**Brief**. Copy nothing from the entries below except the lines from the one containing "At what coordinates should I click to accomplish: Click" through the one containing "Click the Pen", and copy those exactly.

Material for the task Start Marker

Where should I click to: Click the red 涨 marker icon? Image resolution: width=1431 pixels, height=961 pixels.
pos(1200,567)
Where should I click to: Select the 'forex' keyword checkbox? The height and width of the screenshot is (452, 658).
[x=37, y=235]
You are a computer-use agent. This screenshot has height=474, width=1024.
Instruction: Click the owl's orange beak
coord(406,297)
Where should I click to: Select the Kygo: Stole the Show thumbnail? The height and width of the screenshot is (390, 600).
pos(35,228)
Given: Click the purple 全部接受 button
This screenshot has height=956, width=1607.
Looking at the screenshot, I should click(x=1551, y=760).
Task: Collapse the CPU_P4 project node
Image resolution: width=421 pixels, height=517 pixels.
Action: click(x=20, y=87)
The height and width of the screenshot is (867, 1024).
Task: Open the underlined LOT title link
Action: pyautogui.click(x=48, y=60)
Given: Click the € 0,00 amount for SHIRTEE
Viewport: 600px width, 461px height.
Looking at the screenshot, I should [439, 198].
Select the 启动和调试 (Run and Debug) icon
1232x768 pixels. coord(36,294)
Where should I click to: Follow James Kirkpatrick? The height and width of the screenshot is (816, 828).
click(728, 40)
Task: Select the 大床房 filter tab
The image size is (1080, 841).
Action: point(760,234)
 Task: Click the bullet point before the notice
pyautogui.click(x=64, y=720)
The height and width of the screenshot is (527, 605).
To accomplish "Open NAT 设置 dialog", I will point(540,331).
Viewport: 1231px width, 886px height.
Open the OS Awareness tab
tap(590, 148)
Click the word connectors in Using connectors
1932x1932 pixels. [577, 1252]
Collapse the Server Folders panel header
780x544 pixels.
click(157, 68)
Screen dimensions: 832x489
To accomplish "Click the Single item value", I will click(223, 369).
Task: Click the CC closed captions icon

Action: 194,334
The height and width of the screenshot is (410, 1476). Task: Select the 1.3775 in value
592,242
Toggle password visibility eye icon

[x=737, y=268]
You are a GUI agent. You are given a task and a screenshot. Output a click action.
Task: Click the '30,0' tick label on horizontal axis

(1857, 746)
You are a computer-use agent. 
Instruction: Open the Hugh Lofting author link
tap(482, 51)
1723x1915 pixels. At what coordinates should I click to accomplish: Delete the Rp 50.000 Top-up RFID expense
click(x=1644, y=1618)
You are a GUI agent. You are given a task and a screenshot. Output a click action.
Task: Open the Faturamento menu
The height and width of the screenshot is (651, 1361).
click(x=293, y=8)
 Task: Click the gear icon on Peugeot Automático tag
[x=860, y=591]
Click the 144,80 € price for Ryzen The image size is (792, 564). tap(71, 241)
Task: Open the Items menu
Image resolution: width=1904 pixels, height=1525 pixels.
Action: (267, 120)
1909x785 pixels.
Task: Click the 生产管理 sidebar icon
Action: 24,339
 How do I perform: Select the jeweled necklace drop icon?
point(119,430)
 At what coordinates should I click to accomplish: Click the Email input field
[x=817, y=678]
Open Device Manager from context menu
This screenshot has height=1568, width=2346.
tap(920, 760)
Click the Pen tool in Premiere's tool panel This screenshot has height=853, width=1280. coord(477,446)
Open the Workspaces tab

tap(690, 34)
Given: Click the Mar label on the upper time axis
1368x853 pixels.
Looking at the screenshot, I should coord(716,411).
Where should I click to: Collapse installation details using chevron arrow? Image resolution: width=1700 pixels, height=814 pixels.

Material for the task End Marker

**Result for this exercise**.
 At what coordinates should I click to accomplish: Click the Email input field
[x=817, y=678]
Open Device Manager from context menu
This screenshot has height=1568, width=2346.
tap(920, 760)
Click the Pen tool in Premiere's tool panel This screenshot has height=853, width=1280. coord(477,446)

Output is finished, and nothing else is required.